Responsible AI for social media governance – the GPAI experience
Social media platforms are one of the main channels through which AI systems influence people’s lives, and therefore influence countries and cultures. The number of social media users worldwide is estimated at around 5 billion at the current moment, or 60% of the world’s population. Crucially, the experience of a social media user, on any given platform, is heavily influenced by AI systems that run on that platform.
- The central component of any social media system is a content feed of items presented to the user. The feed for each individual user is curated by a recommender algorithm: an AI system that monitors each individual user’s interaction with platform content, learns what they like to engage with, and then gives them ‘more of the same’. This ability to tailor content to users is what gives social media systems their vast appeal. But the mechanisms through which recommender algorithms learn raise important questions that remain to be answered. Our project has proposed concrete measures for the governance of recommender algorithms, through the study of their effects on platform users.
- Another pervasive AI influence on social media platforms is in their content moderation processes. Content moderation has to be supported by automated tools, given the huge volume of content that is posted, and AI content classifiers are the key tools that companies deploy. Again there are concerns about the processes through which these classifiers are trained. Our project is trialling a mechanism for training classifiers outside of companies, in a semi-public domain, which we think may offer a better model for their governance.
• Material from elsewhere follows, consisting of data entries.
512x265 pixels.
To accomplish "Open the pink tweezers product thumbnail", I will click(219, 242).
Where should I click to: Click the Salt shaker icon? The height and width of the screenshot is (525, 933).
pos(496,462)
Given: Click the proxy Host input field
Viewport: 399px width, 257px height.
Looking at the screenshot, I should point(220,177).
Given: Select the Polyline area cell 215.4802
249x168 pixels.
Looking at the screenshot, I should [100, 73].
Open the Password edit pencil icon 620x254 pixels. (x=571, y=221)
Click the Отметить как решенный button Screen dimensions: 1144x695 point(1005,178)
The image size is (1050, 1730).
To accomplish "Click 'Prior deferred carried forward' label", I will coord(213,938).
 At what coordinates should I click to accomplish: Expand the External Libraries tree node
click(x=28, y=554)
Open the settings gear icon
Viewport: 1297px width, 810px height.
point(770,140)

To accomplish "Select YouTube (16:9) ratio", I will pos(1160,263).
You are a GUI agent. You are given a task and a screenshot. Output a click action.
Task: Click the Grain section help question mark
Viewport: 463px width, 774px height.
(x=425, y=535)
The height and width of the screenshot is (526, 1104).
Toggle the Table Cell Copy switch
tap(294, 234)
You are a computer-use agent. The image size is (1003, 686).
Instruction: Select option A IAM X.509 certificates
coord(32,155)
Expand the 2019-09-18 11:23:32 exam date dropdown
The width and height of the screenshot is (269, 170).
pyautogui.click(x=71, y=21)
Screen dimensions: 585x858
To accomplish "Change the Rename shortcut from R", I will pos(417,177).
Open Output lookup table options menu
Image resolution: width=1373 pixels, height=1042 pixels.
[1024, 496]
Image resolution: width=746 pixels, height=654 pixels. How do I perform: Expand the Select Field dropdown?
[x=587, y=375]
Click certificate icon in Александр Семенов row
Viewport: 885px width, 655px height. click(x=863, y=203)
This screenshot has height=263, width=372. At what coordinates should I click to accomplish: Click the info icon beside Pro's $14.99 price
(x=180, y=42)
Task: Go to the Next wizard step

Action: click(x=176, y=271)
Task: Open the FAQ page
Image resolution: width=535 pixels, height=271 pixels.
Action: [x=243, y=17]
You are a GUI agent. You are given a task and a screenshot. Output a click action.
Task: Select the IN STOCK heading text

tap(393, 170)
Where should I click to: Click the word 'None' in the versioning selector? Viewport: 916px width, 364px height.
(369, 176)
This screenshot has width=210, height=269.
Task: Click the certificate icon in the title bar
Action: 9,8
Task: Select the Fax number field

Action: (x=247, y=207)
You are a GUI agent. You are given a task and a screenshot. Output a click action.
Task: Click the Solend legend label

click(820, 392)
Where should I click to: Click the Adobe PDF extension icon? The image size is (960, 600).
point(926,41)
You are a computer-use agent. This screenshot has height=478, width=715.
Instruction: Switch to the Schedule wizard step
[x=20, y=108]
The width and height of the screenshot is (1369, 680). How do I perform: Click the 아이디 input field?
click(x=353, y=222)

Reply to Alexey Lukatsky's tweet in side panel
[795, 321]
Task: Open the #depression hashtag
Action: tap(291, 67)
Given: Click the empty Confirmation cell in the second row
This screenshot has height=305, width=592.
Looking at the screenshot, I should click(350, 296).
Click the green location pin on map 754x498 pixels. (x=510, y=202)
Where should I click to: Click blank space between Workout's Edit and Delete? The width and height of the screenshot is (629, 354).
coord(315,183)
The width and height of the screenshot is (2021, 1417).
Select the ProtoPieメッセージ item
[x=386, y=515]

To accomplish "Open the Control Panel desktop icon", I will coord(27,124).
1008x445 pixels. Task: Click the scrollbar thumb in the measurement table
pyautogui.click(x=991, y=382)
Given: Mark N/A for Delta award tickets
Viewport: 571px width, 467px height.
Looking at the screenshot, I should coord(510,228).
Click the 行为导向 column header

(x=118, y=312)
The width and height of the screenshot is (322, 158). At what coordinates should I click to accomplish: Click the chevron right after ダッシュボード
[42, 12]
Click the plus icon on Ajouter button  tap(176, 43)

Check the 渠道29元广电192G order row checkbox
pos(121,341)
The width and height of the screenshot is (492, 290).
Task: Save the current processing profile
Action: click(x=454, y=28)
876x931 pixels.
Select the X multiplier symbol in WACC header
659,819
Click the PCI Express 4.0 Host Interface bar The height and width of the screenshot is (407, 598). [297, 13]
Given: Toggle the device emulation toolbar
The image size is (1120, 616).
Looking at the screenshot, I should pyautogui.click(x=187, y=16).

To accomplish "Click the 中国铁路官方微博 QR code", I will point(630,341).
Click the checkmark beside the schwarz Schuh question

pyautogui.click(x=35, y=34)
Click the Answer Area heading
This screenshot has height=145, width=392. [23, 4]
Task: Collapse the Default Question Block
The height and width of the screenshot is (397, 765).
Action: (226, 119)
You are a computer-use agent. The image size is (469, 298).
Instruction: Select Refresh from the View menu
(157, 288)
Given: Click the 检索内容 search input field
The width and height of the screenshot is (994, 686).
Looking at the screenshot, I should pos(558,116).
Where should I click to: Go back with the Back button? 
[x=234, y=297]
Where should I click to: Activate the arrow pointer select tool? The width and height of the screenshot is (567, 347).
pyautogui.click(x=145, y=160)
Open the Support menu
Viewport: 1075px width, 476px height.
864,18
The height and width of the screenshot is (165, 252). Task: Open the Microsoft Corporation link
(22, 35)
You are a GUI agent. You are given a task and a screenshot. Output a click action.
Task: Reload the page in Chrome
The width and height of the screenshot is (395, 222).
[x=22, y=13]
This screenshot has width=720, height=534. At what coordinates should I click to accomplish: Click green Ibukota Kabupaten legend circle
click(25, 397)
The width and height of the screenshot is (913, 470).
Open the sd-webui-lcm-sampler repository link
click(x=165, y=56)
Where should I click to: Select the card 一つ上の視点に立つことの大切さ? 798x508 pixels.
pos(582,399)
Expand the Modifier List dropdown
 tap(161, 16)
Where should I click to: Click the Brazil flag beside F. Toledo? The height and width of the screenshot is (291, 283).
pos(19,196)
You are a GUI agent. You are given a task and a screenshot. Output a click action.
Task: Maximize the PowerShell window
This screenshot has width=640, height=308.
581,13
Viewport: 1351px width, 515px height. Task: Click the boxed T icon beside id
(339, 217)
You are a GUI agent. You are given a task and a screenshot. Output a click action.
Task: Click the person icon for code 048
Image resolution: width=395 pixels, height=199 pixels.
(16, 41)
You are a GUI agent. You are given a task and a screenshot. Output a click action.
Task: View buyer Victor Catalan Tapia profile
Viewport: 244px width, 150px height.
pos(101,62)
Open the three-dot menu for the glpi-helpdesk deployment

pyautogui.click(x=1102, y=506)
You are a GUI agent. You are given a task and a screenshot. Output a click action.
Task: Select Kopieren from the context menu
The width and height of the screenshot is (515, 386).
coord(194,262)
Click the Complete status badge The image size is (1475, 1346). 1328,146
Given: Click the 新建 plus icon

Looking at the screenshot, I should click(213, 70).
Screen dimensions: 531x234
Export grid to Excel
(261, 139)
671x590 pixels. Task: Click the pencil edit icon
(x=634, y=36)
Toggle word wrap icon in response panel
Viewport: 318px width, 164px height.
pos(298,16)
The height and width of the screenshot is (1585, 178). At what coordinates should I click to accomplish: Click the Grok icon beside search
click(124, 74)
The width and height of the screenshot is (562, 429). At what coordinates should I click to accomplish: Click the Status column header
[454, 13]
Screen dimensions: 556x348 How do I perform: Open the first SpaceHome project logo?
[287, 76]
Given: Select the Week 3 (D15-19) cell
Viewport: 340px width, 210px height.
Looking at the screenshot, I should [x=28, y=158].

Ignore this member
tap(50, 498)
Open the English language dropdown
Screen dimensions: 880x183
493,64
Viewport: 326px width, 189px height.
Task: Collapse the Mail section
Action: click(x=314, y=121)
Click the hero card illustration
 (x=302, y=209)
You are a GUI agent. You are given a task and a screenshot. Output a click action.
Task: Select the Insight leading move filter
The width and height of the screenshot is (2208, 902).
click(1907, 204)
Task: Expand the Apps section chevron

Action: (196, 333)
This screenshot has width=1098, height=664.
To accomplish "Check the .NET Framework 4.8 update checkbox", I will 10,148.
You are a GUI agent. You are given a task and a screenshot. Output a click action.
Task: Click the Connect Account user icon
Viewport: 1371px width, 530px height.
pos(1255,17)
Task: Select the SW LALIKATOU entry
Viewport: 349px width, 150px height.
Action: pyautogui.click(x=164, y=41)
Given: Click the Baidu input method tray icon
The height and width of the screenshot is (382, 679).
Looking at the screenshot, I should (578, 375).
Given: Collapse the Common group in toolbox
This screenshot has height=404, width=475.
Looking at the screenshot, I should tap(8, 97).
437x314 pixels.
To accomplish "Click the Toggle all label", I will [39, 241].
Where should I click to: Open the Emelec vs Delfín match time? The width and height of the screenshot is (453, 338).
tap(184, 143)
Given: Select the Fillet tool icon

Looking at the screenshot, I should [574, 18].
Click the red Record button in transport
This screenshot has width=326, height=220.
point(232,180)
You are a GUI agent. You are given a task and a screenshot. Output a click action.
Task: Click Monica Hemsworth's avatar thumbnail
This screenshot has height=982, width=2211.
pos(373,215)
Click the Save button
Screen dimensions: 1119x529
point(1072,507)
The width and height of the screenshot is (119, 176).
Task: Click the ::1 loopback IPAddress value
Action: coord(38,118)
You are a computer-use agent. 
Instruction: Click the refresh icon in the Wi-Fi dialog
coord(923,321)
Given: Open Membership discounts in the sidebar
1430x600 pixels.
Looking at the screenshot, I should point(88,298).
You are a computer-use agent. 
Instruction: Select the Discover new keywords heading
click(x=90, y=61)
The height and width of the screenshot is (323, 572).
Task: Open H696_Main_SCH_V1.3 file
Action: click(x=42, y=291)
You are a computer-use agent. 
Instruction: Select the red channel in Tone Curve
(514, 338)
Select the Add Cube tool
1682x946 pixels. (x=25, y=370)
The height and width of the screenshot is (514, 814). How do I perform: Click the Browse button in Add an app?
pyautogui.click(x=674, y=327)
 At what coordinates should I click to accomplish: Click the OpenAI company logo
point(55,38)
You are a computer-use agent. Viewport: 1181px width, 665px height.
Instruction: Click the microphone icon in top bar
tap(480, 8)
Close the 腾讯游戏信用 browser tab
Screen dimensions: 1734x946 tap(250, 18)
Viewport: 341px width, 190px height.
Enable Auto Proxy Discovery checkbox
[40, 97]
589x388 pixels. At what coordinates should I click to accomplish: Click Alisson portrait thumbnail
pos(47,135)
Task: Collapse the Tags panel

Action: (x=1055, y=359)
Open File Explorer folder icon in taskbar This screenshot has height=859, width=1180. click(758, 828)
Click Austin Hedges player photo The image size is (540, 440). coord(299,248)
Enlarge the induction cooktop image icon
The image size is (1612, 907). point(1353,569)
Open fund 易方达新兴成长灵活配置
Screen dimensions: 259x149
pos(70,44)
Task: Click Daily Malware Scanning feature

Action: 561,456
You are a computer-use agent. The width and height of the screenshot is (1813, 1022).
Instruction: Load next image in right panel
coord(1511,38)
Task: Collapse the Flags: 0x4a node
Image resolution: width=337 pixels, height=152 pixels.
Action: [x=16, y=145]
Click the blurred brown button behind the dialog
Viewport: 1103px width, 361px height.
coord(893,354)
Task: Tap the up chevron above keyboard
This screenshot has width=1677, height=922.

- A final way in which social media companies channel AI influences is through their role as content disseminators. The revolutionary advances in generative AI that have taken place over the last years allow ordinary citizens to create, and distribute, AI-generated content, through text generation tools like ChatGPT, and image generation tools like MidJourney. Alongside the many productive uses of such tools, there are concerns that they will facilitate the production of disinformation, potentially destabilising political processes, and other information ecosystems. Our project has made a proposal for the governance of generative AI tools, which has had considerable traction within EU policymaking bodies, and also within the US Senate.
In this talk I will briefly account for the work and results of GPAI “Responsible AI for Social Media Governance” project, that I co-lead together with Alistair Knott (Victoria University Wellington, NZ), along the three mentioned lines.
Dino Pedreschi
Dino Pedreschi is a professor of computer science at the University of Pisa and member of GPAI – Global Partnership on AI. He is a pioneering scientist in data science and artificial intelligence. He co-leads the Pisa KDD Lab – Knowledge Discovery and Data Mining Laboratory http://kdd.isti.cnr.it, a joint research initiative of the University of Pisa, Scuola Normale Superiore and the Italian National Research Council – CNR. His research contributions span on big data analytics and mining, machine learning and AI, and their impact on society: human mobility and sustainable cities, social network analysis, complex social and economic systems, data ethics, bias and discrimination analysis, privacy-preserving data analytics, explainable AI, governance of AI. His scientific production has received more than 20K citations, with an h-index of 69 (source: GS, June 2024). He is currently shaping the research frontier of Human-centered Artificial Intelligence, as a leading figure in the European network of research labs Humane-AI-Net (scientific director of “Social AI”) and proponent of the research line on human-AI coevolution. He is a founder of SoBigData.eu, the European H2020 Research Infrastructure “Big Data Analytics and Social Mining Ecosystem” www.sobigdata.eu. Dino is currently Italy’s nominated expert of the Responsible AI working group of GPAI – the Global Partnership on AI, the director of the Italian National PhD Program in Artificial Intelligence, and the coordinator of the project “Human-centered AI” within the Next Generation EU Partnership “FAIR – Future AI Research”.